Korean name
- Hangul: 감호역
- Hanja: 鑑湖驛
- Revised Romanization: Gamho-yeok
- McCune–Reischauer: Kamho-yŏk

General information
- Location: Kosŏng, Kangwon Province North Korea
- Coordinates: 38°38′24″N 128°20′07″E﻿ / ﻿38.6400°N 128.3353°E
- Owner: Korean State Railway
- Line: Kŭmgangsan Ch'ŏngnyŏn Line

History
- Opened: 1 November 1935
- Original company: Chosen Government Railway

Services
| Preceding station | Korean State Railway |  |  | Following station |
| Samilp'o towards Anbyŏn |  | Kŭmgangsan Ch'ŏngnyŏn Line |  | Jejin (ROK) Terminus |

Location

= Kamho station =

Railway station in North Korea

Kamho station is a railway station in Kosŏng county, Kangwŏn province, North Korea on the Kŭmgangsan Ch'ŏngnyŏn Line of the Korean State Railway.
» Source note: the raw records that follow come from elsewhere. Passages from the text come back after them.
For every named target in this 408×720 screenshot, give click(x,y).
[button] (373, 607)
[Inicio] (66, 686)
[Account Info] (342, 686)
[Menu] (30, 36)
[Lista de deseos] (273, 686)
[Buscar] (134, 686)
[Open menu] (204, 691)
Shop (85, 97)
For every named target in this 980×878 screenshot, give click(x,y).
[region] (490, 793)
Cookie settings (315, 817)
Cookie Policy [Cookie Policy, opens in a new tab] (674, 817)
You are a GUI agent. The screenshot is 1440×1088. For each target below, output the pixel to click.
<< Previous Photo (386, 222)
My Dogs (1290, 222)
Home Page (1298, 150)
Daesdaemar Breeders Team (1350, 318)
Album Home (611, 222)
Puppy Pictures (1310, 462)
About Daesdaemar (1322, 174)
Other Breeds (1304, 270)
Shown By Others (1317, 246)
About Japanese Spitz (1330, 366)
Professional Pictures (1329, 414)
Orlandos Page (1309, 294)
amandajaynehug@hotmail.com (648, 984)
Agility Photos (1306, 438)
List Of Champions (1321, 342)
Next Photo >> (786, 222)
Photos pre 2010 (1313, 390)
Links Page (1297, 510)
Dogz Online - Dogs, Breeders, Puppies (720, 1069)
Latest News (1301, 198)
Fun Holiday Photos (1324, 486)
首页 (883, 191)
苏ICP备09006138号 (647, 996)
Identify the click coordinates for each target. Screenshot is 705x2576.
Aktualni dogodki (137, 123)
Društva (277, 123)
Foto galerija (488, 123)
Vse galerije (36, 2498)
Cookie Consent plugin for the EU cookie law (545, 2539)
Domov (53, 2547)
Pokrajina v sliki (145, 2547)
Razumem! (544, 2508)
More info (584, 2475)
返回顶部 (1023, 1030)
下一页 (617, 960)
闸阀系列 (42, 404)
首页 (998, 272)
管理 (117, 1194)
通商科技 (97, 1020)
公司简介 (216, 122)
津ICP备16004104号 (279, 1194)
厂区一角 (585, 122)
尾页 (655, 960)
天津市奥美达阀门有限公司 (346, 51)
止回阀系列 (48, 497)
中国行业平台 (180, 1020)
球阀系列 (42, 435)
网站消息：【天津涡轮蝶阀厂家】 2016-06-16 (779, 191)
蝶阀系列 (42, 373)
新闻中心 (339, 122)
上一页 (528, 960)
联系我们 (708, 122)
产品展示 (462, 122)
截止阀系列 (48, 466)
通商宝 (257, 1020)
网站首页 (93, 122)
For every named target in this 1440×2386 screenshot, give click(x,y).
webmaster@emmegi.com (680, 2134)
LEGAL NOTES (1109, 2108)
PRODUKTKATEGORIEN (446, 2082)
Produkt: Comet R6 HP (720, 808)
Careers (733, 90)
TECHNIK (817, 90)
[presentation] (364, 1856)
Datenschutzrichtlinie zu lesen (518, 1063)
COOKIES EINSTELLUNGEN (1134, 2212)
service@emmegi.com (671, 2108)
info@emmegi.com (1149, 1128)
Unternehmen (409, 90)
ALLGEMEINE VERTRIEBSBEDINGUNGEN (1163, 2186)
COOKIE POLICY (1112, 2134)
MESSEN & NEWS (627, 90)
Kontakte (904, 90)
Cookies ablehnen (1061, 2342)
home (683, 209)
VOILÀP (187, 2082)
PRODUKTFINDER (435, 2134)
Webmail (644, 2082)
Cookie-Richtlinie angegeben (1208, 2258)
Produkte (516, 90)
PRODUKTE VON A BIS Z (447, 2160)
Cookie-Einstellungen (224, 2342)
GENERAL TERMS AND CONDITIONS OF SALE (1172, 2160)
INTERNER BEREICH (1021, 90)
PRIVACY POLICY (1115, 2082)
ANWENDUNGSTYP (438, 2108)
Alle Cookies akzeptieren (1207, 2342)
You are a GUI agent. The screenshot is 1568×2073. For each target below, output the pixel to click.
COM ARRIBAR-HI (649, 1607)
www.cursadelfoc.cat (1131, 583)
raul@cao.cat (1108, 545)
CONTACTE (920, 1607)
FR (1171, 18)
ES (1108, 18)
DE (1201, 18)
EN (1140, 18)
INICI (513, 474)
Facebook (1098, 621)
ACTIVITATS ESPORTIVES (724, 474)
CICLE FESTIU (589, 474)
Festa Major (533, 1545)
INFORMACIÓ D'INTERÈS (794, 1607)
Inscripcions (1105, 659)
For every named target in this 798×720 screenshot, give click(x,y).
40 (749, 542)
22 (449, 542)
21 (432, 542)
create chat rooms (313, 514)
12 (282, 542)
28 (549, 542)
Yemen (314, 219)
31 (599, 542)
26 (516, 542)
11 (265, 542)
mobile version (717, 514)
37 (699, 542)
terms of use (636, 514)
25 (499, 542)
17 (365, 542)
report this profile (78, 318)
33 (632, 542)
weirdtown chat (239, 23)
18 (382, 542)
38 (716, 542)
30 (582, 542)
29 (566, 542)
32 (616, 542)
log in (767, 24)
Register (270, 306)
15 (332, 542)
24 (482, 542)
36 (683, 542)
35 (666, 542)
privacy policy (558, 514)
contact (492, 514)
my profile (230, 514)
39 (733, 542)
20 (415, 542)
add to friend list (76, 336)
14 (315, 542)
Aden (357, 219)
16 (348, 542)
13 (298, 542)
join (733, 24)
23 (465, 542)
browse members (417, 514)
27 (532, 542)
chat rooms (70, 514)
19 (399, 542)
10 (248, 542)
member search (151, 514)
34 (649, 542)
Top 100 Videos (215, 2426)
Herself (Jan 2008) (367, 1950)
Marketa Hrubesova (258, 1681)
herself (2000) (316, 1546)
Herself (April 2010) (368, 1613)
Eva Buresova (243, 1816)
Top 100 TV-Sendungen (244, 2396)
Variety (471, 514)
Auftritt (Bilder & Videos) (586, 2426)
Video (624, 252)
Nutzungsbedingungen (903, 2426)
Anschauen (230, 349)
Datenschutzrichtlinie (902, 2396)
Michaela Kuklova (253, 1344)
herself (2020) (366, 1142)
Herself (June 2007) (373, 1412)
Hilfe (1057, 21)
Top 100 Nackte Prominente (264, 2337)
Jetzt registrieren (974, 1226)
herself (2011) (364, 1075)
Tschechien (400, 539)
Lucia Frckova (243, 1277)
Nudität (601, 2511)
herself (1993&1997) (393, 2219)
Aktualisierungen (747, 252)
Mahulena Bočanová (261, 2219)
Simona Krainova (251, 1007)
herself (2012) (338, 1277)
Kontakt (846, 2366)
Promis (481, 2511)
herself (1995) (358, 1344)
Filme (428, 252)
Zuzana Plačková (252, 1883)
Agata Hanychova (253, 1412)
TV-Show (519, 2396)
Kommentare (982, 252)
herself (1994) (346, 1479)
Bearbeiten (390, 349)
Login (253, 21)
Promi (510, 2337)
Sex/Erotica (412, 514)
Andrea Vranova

Although the line continues across the DMZ to South Korea, that section is not presently in use and so Kamho station is the operational terminus of the line.

==History==

The station was opened on 1 November 1935 by the Chosen Government Railway, along with the rest of the sixth section of the original Tonghae Pukpu Line from Oegŭmgang (nowadays called Kŭmgangsan Ch'ŏngnyŏn) to Kansŏng.